[[ Records for the exercise open ]]

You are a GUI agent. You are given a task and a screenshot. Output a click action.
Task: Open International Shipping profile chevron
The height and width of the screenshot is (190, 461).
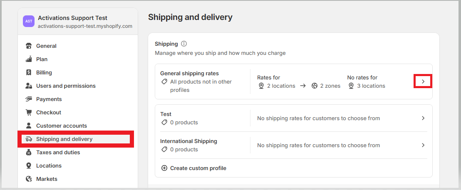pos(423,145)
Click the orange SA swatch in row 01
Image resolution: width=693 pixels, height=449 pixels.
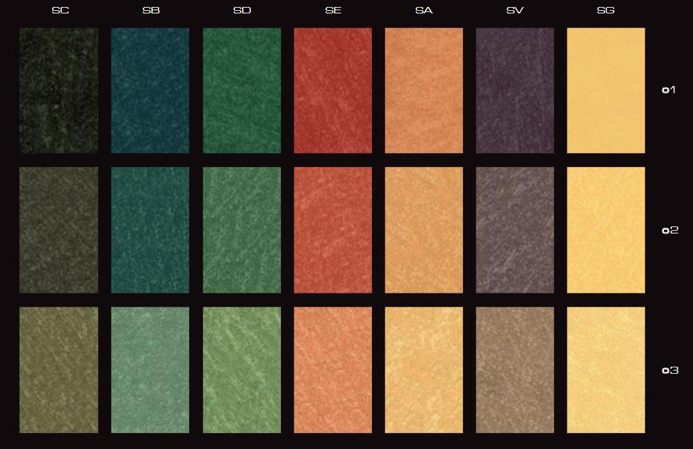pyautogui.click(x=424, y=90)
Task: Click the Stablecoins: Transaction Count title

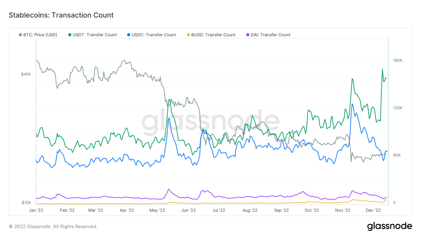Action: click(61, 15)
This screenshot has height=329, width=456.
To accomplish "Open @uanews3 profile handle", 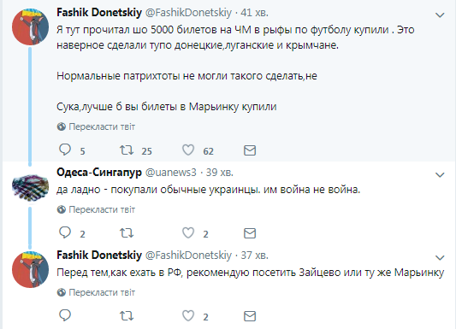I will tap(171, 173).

[[ Records for the exercise closed ]]

* [To do]
Of the lines above, quote exactly those from the one with "Image resolution: width=693" through the one with "This screenshot has height=329, width=456.", ends included; pictures stay out.

* [Answer space]
Image resolution: width=693 pixels, height=449 pixels.
pyautogui.click(x=424, y=90)
Task: Click the Stablecoins: Transaction Count title

Action: click(61, 15)
This screenshot has height=329, width=456.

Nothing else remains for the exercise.